Assignment - Below are records. Return each one exactly as written.

Information given -
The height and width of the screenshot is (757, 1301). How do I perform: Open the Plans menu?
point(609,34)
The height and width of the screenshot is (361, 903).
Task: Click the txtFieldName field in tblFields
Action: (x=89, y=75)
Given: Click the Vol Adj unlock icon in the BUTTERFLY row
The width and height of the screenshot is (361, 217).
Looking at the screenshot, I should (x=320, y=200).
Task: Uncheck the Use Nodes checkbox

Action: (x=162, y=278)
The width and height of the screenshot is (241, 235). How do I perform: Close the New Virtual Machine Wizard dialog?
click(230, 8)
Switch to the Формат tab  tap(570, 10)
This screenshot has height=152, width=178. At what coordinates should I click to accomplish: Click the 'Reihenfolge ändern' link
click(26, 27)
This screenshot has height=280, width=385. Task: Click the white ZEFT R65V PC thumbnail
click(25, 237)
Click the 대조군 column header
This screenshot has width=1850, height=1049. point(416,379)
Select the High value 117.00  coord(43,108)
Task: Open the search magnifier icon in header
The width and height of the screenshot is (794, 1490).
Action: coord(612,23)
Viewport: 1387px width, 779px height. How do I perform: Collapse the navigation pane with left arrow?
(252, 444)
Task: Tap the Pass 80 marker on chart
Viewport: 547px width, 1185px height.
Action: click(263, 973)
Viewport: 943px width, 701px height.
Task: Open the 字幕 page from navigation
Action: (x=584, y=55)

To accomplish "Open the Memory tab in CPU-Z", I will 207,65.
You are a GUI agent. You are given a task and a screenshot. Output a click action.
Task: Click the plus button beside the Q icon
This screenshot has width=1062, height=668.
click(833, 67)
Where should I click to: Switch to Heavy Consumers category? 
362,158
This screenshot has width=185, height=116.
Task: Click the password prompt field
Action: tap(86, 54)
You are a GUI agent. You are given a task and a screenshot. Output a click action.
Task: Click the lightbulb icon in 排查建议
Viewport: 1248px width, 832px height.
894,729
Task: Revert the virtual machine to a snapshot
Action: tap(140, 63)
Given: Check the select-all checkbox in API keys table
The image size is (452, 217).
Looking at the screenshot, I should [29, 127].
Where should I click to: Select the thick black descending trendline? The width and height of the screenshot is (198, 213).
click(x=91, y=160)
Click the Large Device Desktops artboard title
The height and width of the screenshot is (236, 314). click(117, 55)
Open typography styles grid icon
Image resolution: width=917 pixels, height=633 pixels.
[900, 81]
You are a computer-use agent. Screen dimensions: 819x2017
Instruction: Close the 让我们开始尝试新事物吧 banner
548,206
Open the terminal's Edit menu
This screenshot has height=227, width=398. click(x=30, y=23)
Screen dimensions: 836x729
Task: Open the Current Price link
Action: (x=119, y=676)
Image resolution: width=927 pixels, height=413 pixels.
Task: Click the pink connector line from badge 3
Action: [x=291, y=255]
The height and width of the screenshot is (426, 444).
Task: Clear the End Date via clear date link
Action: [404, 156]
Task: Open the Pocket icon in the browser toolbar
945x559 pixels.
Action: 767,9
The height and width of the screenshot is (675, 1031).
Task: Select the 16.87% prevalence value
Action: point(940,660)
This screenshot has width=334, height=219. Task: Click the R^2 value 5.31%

Task result -
The height and width of the screenshot is (757, 1301). How do I perform: Open the Plans menu?
point(609,34)
The height and width of the screenshot is (361, 903).
Task: Click the txtFieldName field in tblFields
Action: (x=89, y=75)
Given: Click the Vol Adj unlock icon in the BUTTERFLY row
The width and height of the screenshot is (361, 217).
Looking at the screenshot, I should (x=320, y=200).
Task: Uncheck the Use Nodes checkbox

Action: (x=162, y=278)
The width and height of the screenshot is (241, 235). How do I perform: Close the New Virtual Machine Wizard dialog?
click(230, 8)
Switch to the Формат tab  tap(570, 10)
This screenshot has height=152, width=178. At what coordinates should I click to accomplish: Click the 'Reihenfolge ändern' link
click(26, 27)
This screenshot has height=280, width=385. Task: Click the white ZEFT R65V PC thumbnail
click(25, 237)
Click the 대조군 column header
This screenshot has width=1850, height=1049. point(416,379)
Select the High value 117.00  coord(43,108)
Task: Open the search magnifier icon in header
The width and height of the screenshot is (794, 1490).
Action: coord(612,23)
Viewport: 1387px width, 779px height. How do I perform: Collapse the navigation pane with left arrow?
(252, 444)
Task: Tap the Pass 80 marker on chart
Viewport: 547px width, 1185px height.
Action: click(263, 973)
Viewport: 943px width, 701px height.
Task: Open the 字幕 page from navigation
Action: (x=584, y=55)

To accomplish "Open the Memory tab in CPU-Z", I will 207,65.
You are a GUI agent. You are given a task and a screenshot. Output a click action.
Task: Click the plus button beside the Q icon
This screenshot has width=1062, height=668.
click(833, 67)
Where should I click to: Switch to Heavy Consumers category? 
362,158
This screenshot has width=185, height=116.
Task: Click the password prompt field
Action: tap(86, 54)
You are a GUI agent. You are given a task and a screenshot. Output a click action.
Task: Click the lightbulb icon in 排查建议
Viewport: 1248px width, 832px height.
894,729
Task: Revert the virtual machine to a snapshot
Action: tap(140, 63)
Given: Check the select-all checkbox in API keys table
The image size is (452, 217).
Looking at the screenshot, I should [29, 127].
Where should I click to: Select the thick black descending trendline? The width and height of the screenshot is (198, 213).
click(x=91, y=160)
Click the Large Device Desktops artboard title
The height and width of the screenshot is (236, 314). click(117, 55)
Open typography styles grid icon
Image resolution: width=917 pixels, height=633 pixels.
[900, 81]
You are a computer-use agent. Screen dimensions: 819x2017
Instruction: Close the 让我们开始尝试新事物吧 banner
548,206
Open the terminal's Edit menu
This screenshot has height=227, width=398. click(x=30, y=23)
Screen dimensions: 836x729
Task: Open the Current Price link
Action: (x=119, y=676)
Image resolution: width=927 pixels, height=413 pixels.
Task: Click the pink connector line from badge 3
Action: [x=291, y=255]
The height and width of the screenshot is (426, 444).
Task: Clear the End Date via clear date link
Action: [404, 156]
Task: Open the Pocket icon in the browser toolbar
945x559 pixels.
Action: 767,9
The height and width of the screenshot is (675, 1031).
Task: Select the 16.87% prevalence value
Action: point(940,660)
This screenshot has width=334, height=219. Task: Click the R^2 value 5.31%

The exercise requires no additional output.